• [SET EXERCISE] Repeat the records word for word, starting at the first line and ending at the line that contains "Action: 745,66".
*-*-*
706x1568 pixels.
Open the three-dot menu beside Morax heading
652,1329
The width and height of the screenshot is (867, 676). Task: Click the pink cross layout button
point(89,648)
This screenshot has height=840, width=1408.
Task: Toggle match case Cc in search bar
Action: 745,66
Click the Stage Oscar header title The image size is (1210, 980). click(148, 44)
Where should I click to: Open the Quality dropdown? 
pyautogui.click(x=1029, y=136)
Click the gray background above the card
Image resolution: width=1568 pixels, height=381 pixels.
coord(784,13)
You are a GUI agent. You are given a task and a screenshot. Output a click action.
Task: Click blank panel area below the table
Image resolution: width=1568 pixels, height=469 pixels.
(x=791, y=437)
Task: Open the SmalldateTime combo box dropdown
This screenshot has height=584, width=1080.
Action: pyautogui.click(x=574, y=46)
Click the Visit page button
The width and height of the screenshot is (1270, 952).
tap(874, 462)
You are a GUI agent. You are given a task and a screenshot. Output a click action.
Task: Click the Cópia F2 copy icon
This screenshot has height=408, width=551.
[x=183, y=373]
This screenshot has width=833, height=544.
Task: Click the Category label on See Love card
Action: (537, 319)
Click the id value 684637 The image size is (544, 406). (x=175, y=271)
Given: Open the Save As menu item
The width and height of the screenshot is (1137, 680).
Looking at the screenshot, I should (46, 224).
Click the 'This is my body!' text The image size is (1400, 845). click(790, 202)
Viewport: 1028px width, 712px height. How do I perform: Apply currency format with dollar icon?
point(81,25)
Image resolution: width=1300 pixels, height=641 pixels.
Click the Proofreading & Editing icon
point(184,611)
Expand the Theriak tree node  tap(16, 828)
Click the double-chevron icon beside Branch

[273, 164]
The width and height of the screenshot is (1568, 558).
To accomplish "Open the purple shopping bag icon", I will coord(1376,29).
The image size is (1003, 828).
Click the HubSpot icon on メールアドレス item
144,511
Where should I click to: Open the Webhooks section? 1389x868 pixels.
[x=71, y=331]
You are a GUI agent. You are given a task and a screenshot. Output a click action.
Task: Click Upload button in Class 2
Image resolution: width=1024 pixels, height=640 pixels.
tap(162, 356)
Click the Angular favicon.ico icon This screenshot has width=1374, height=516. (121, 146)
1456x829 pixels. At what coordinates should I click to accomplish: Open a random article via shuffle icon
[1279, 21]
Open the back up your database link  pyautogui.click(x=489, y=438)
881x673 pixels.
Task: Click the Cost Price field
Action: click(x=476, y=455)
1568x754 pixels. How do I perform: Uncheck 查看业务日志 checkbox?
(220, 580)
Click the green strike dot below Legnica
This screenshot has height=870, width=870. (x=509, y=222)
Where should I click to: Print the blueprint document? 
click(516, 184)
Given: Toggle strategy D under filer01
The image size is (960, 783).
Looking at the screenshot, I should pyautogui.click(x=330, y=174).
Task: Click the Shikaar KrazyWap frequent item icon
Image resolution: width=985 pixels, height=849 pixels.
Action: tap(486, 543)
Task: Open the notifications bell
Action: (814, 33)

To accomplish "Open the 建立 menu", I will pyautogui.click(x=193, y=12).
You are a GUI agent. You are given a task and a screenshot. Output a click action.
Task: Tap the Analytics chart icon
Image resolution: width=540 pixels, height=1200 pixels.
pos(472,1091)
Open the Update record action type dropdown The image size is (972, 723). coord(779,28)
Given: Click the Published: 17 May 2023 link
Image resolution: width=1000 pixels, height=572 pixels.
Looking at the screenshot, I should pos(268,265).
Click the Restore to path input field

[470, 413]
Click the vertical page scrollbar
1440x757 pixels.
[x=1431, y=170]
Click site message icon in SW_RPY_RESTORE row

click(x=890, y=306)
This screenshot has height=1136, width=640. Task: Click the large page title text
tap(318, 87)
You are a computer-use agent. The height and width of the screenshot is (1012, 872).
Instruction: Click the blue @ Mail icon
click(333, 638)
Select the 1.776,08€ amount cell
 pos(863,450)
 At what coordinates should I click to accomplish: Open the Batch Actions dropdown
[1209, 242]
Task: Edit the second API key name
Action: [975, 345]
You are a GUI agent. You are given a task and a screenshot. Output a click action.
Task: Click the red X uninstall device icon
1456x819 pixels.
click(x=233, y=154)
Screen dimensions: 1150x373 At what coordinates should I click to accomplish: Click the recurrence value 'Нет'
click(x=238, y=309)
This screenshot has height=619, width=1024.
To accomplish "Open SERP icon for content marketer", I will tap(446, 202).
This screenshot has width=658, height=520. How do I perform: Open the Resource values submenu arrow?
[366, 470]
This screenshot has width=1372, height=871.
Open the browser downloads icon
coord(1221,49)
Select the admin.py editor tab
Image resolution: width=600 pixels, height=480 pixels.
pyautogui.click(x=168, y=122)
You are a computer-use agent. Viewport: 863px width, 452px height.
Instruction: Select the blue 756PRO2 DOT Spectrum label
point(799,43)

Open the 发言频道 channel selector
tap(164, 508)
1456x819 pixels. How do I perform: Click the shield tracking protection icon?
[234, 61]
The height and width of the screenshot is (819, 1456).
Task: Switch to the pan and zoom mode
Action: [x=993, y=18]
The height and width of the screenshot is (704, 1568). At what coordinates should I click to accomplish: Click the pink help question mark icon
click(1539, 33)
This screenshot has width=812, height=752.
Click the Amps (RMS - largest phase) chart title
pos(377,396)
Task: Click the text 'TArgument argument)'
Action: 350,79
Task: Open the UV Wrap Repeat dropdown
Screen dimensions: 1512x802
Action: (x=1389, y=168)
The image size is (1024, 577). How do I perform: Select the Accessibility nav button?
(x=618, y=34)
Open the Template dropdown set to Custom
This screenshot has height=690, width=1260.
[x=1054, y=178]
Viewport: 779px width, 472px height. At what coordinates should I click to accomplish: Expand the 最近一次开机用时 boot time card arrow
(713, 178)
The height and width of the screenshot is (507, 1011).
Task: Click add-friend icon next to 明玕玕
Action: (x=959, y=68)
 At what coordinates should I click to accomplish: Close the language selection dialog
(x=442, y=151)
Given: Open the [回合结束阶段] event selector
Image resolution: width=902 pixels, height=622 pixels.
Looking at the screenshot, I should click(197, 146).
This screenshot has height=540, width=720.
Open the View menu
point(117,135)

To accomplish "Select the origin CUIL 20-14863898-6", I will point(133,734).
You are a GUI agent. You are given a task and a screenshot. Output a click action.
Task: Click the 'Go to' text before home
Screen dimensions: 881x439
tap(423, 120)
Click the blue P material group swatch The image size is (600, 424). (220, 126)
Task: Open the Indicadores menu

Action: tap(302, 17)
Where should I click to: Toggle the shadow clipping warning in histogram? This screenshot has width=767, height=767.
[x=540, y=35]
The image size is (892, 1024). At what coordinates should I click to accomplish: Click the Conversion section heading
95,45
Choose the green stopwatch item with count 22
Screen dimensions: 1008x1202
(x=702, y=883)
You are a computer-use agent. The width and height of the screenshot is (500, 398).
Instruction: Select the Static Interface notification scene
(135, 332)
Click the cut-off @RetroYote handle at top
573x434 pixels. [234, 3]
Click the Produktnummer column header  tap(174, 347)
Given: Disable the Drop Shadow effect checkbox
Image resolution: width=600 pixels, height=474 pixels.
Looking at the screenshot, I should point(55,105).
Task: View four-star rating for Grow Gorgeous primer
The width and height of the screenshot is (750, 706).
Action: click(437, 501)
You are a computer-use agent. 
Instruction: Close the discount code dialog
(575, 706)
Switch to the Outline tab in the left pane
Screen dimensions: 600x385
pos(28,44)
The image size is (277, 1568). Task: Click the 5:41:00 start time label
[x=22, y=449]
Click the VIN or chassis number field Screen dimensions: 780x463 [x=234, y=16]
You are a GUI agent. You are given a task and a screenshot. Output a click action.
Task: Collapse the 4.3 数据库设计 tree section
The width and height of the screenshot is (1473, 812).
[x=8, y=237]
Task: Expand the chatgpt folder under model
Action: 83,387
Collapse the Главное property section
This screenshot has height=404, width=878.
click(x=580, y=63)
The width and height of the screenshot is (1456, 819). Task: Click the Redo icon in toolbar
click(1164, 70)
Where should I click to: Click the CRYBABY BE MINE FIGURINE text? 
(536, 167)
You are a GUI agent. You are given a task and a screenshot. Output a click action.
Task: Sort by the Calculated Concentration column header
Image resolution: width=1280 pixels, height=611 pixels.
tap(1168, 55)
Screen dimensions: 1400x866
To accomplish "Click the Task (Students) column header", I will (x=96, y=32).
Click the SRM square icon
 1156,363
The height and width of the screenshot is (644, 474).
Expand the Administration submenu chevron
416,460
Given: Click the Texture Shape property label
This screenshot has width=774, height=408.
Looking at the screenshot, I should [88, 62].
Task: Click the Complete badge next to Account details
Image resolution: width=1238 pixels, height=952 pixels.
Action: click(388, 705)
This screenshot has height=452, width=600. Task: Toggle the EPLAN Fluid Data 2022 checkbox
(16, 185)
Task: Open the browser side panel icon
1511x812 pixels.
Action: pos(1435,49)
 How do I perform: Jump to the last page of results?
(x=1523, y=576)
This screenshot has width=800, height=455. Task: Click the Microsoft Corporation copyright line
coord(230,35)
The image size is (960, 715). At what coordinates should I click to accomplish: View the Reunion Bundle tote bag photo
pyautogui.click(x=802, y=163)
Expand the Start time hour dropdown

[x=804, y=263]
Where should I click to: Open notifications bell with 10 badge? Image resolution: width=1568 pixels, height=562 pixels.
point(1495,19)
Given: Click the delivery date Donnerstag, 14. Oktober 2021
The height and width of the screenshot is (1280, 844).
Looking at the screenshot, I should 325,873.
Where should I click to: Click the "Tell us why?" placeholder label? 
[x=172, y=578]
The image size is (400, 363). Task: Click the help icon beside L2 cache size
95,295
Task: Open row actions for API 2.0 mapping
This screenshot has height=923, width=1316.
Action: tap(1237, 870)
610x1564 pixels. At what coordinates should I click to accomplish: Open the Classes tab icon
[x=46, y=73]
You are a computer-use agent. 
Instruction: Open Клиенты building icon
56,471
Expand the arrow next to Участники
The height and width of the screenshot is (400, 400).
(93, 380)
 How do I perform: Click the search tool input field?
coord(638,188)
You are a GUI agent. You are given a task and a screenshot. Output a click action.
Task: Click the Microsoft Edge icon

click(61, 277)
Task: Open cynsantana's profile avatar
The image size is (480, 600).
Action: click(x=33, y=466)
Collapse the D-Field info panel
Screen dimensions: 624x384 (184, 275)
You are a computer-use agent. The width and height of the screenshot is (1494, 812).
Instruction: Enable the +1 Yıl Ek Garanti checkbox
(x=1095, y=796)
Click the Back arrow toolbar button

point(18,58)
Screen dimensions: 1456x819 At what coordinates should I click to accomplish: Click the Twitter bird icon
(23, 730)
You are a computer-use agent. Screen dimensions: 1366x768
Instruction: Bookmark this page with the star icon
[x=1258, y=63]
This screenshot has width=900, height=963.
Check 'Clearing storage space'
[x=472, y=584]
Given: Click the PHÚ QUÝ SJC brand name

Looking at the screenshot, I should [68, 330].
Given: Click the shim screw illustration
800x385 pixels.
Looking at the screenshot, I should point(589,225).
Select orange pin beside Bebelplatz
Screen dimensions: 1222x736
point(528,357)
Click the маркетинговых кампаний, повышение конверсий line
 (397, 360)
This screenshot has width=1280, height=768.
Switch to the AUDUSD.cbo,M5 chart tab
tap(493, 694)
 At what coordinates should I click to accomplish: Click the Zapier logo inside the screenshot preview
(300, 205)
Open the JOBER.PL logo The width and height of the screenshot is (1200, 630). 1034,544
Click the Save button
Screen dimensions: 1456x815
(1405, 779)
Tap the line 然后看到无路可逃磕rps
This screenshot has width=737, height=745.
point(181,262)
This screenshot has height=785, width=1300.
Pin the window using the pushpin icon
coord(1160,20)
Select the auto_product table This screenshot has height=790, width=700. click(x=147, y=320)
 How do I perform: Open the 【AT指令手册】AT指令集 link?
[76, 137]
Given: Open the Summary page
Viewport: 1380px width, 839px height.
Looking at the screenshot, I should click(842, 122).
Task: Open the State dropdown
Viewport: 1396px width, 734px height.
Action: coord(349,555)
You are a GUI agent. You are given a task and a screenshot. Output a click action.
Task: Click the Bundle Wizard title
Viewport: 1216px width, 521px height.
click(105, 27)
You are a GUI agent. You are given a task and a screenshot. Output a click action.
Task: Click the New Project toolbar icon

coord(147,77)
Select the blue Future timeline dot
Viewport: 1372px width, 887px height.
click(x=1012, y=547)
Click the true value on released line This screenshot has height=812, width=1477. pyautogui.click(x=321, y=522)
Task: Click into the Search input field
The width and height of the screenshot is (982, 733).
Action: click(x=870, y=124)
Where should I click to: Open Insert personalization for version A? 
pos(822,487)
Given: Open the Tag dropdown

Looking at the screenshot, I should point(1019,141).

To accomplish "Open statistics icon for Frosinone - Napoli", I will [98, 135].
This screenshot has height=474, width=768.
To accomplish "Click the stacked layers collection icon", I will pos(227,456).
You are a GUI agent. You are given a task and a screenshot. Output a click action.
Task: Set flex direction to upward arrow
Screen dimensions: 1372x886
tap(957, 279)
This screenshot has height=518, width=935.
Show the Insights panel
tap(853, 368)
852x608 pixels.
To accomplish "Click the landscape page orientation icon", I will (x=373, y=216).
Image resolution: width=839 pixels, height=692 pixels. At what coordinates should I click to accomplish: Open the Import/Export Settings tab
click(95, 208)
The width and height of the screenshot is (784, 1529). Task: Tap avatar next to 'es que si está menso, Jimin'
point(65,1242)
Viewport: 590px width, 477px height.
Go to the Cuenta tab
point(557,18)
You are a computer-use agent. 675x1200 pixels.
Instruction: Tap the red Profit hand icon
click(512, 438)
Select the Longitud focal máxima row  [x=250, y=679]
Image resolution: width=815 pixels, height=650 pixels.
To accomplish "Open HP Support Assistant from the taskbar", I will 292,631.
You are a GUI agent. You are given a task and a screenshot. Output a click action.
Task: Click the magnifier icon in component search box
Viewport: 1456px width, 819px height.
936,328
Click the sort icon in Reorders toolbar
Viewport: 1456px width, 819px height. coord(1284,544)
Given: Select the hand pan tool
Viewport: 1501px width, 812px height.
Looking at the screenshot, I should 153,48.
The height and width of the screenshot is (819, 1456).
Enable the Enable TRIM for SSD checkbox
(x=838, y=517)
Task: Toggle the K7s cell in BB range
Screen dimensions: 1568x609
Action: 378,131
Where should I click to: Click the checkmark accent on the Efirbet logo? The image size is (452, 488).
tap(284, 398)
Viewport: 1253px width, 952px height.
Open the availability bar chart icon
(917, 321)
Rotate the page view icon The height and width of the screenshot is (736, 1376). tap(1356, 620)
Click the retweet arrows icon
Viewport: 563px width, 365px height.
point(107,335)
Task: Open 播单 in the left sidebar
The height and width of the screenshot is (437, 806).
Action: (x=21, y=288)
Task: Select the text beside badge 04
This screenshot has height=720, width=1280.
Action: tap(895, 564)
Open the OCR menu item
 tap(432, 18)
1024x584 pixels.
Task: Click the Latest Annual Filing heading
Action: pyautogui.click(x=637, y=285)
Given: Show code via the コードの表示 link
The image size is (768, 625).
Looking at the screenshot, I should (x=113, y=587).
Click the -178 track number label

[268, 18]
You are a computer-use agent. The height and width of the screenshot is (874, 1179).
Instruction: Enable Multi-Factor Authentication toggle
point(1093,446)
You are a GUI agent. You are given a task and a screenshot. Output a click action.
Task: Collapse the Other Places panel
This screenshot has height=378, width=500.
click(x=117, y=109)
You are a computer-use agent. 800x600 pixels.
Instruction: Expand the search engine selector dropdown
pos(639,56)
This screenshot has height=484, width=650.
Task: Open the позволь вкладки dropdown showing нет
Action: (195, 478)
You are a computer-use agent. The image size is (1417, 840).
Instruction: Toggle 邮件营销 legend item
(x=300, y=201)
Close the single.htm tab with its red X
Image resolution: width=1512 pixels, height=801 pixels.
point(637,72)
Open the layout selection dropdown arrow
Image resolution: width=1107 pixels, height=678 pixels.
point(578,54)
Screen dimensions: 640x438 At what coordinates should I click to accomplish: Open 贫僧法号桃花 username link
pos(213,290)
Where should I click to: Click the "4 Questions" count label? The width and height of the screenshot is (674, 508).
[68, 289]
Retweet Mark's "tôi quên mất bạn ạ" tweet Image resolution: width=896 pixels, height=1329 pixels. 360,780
*-*-*
• [SOLUTION TO THE EXERCISE]
706x1568 pixels.
Open the three-dot menu beside Morax heading
652,1329
The width and height of the screenshot is (867, 676). Task: Click the pink cross layout button
point(89,648)
This screenshot has height=840, width=1408.
Task: Toggle match case Cc in search bar
Action: 745,66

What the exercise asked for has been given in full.